▶ _PROMPT_: In full and unchanged, set down the entries that follow, with no images.

RECORD EXTRACTS section start

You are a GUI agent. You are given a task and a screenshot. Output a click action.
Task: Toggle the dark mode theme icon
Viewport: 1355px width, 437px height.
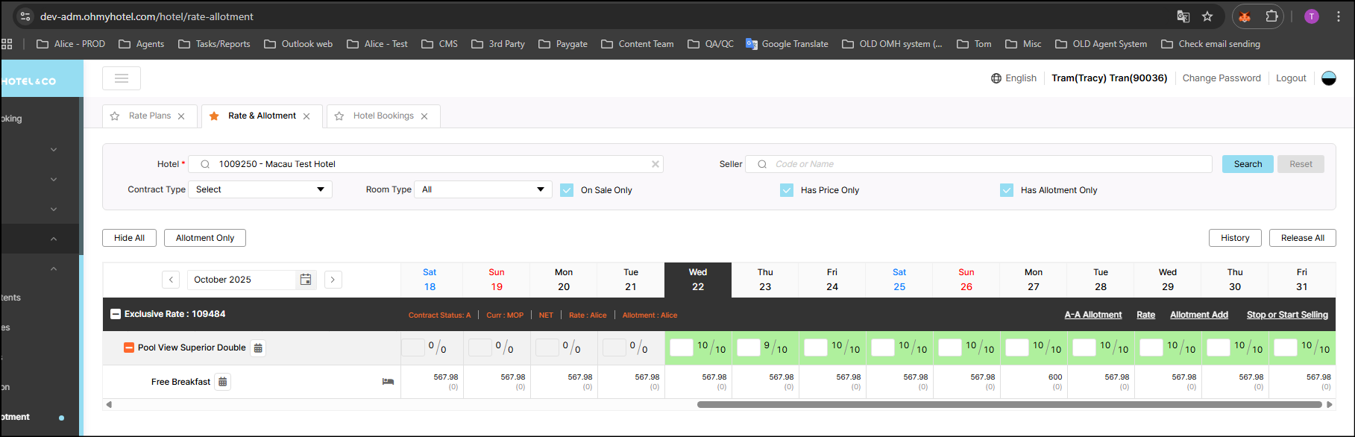point(1328,78)
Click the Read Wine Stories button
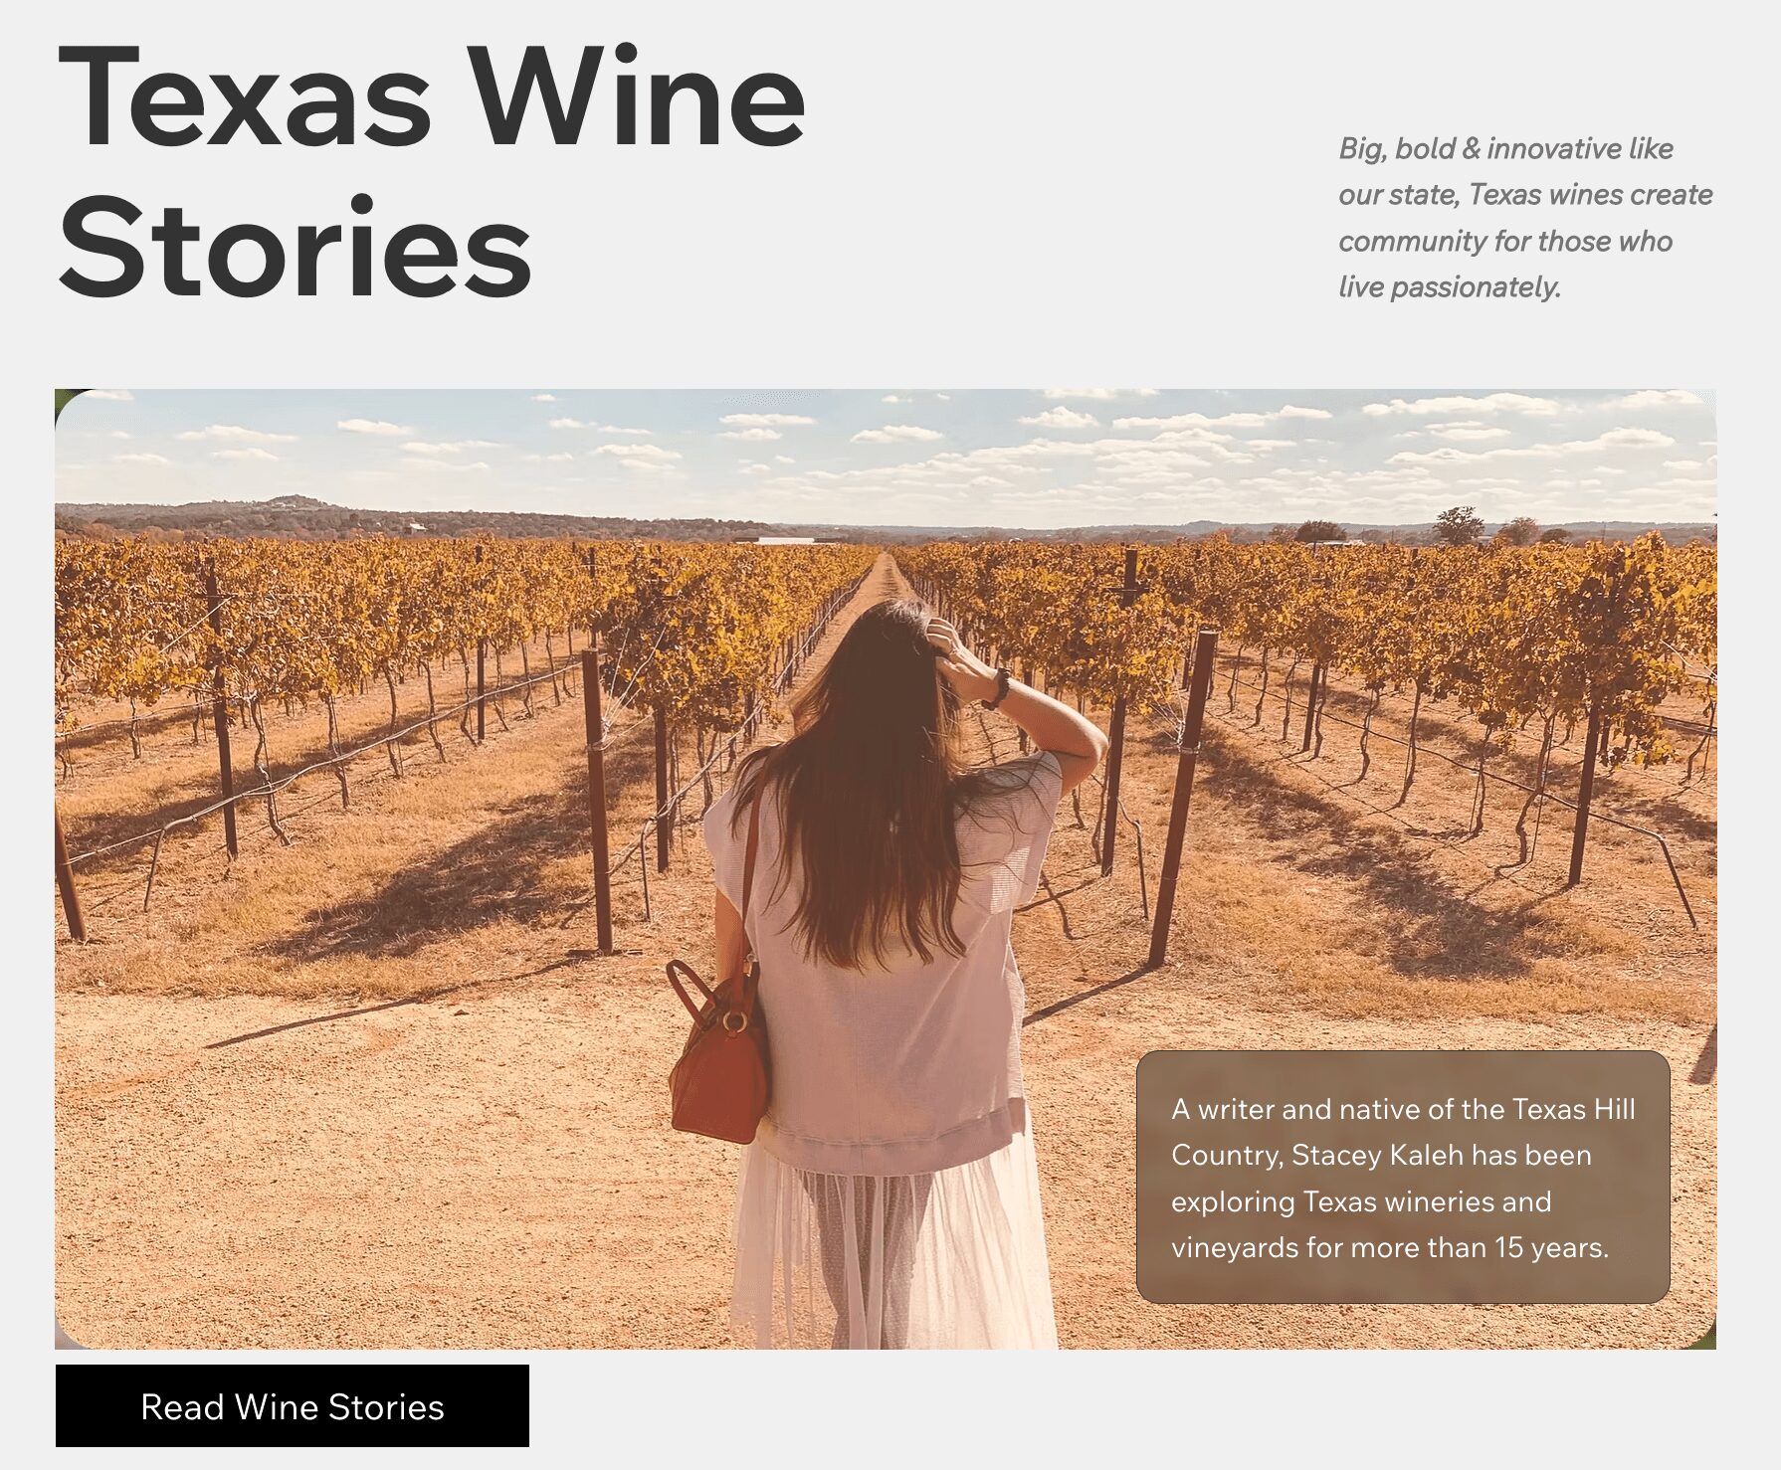The image size is (1781, 1470). 292,1405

RECORD EXTRACTS section end

▶ _SOLUTION TO THE EXERCISE_:
You are a GUI agent. You are given a task and a screenshot. Output a click action.
Task: Toggle the dark mode theme icon
Viewport: 1355px width, 437px height.
point(1328,78)
Click the Read Wine Stories button
The image size is (1781, 1470). 292,1405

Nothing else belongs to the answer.